The Capital Summit 2014
During our discussions, it became clear that one of the biggest issues for new and expanding co-ops is still access to capital. The first Summit focused on vision, one of the four cornerstones in our development model. Another cornerstone, capital—especially patient capital—is needed to inject equity into startups. Many organizations expressed interest in this topic during our first summit, and several projects designed to provide new capital resources are now under consideration. In addition to the capital requirements to open stores, funding is needed to provide development support for new co-ops. We realized that a second Summit, focused on capital, would be the best follow-up to address these needs.
The Capital Summit will serve as a thinktank to identify and characterize capital needs for food co-op development and to develop strategies for accessing that capital. We will explore questions such as:
- What motivates or prevents investment in food co-op development (from multiple sources)?
- How can we create opportunities for people to invest in the co-op economy?
- How can co-op development be more attractive to private investment (both specific projects and the systems for co-op development)?

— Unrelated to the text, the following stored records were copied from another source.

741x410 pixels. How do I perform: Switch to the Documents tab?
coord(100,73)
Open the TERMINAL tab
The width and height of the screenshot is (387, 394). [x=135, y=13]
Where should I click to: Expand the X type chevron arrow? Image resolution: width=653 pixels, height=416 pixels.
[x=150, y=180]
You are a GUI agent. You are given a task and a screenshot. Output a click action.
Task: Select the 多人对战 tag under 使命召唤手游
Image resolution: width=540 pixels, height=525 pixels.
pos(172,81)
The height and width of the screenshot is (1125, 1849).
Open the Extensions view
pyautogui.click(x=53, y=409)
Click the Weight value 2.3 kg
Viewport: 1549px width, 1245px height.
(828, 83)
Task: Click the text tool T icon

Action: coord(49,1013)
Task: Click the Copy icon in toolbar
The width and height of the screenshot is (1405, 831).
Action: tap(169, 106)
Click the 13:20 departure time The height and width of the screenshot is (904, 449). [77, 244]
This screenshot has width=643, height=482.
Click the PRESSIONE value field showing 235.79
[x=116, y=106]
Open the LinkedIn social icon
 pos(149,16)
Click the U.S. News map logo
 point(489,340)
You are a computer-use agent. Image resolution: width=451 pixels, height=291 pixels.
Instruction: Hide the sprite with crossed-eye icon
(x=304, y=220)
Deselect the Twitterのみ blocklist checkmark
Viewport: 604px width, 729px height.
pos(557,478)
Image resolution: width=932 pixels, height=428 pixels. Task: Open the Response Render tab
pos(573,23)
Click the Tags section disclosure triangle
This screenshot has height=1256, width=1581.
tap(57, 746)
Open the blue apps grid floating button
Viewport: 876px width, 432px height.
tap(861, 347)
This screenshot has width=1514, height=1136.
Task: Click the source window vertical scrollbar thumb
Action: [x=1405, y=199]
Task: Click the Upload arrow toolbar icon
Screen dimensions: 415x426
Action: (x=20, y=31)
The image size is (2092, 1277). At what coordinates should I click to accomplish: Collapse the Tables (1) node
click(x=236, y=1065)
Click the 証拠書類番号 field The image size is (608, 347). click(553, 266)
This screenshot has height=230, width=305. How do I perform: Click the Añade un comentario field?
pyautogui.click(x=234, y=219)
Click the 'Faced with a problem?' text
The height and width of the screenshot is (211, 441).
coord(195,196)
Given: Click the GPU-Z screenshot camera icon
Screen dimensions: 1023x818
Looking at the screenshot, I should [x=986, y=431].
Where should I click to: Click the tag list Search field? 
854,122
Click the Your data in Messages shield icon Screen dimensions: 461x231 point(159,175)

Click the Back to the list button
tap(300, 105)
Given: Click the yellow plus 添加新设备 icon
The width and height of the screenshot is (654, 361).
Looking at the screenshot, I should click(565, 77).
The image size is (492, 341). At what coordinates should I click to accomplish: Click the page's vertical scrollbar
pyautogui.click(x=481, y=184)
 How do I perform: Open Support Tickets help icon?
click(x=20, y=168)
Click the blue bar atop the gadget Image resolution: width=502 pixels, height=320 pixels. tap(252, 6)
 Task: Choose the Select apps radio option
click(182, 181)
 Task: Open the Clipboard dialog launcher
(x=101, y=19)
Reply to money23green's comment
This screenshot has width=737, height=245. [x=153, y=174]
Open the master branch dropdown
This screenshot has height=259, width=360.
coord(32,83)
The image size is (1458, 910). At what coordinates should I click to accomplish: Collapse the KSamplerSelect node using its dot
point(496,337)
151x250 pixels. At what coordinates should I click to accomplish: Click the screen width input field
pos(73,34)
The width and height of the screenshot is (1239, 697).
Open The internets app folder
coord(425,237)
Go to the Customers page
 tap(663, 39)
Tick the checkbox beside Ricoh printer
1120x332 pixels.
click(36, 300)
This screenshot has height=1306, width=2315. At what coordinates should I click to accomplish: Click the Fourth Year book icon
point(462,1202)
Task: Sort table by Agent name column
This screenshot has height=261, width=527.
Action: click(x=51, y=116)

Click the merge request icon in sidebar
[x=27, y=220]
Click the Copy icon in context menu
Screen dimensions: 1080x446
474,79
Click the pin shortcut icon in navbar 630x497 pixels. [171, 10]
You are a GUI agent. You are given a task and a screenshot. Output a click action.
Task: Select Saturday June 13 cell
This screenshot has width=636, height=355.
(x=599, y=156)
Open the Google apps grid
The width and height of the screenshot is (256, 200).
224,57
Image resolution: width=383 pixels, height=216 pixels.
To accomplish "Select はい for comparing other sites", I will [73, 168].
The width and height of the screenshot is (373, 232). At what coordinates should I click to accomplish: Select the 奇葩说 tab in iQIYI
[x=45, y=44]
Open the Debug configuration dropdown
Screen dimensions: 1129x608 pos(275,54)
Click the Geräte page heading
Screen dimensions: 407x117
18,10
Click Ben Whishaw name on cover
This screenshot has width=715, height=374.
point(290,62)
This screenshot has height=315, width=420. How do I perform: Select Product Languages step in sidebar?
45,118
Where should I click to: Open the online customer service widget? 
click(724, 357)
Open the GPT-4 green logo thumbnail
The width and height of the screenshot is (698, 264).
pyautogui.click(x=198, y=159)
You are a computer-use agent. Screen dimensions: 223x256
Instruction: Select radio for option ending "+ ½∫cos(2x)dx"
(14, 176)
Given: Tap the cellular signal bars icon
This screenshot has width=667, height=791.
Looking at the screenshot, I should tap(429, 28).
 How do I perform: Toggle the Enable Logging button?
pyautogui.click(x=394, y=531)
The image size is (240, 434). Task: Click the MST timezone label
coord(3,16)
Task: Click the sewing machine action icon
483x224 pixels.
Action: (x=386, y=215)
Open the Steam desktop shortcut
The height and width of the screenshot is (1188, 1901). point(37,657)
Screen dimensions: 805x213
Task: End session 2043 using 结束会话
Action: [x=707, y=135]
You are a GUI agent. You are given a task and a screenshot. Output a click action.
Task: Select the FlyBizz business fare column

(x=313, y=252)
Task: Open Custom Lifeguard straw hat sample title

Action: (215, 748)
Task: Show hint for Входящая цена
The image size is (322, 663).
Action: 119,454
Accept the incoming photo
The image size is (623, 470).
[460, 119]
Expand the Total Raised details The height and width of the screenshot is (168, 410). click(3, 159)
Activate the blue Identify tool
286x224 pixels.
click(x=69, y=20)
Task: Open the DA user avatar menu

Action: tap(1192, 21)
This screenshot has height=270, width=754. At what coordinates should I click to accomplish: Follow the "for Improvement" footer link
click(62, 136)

- What would it take to create a system-wide method for existing
- co-ops to invest in co-op development?
The Summit planning team has reconvened and begun planning for the 2014 event, to be held on the opening day of the CCMA Conference in Madison, Wis., on June 12. We will be inviting representatives of the many institutions that provide financial support to co-ops, key development-support organizations, and other cooperative leaders who have shown a commitment to development. Due to limited space, we are not able to issue an open invitation, but if you have something to contribute and would like to attend, contact Food Co-op Initiative to see whether we have additional capacity.
* Our Community Market is a proposed multi-store development concept.